= Papyrus Vindobonensis Graecus 39777 =

The Papyrus Vindobonensis Graecus 39777 signed as Sym^{P.Vindob.G.39777} is a fragment of a Greek manuscript of the Psalms of the translation of Symmachus. It was written on papyrus in a scroll form. The papyrus contains fragments of Psalm 69 and Psalm 81 (as the numeration of the Septuagint is Psalms 68 and 80). The P.Vindob.G.39777 is dated to late third century or beginning fourth century AD. This manuscript probably comes from Faiyum in Egypt.

== History ==

It was published by Dr. Karl Wessely in his work Studien zur Palaeographie und Papyruskunde, Vol. XI., Leipzig, 1911, p. 171.

== Description ==

The manuscript probably originally contained large portions of the Book of Psalms. The traduction of Symmachus was a part of the Hexapla and Tetrapli, the work contains the translations of the Hebrew to Greek Bible, it was written by Origen.

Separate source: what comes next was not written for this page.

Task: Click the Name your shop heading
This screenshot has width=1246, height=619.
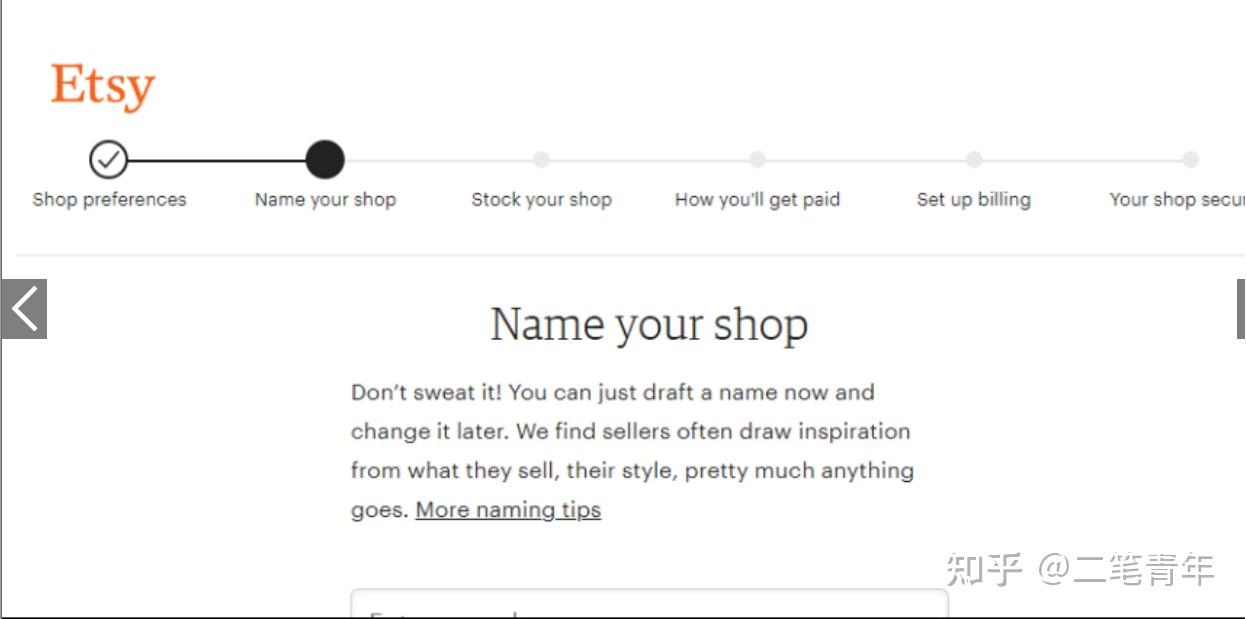Action: [x=649, y=325]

According to Bruce M. Metzger, the Greek translation of Hebrew Bible prepared by Symmachus was realised with a different method that the translation of Aquila, because his intention was not a literal translation, rather an elegant message from the Hebrew to Greek text.

=== Tegragrammaton ===

The papyrus contains the tetragrammaton written in archaic Hebrew characters in Ps 69:13, 30 and 31.

== Location ==

The Papyrus Vindobonensis Graecus 39777 is kept at the Papyrus Collection of the Austrian National Library at Vienna ('Vindobonensis' is Latin for 'from Vienna') as (P. Vindob. G. 39777).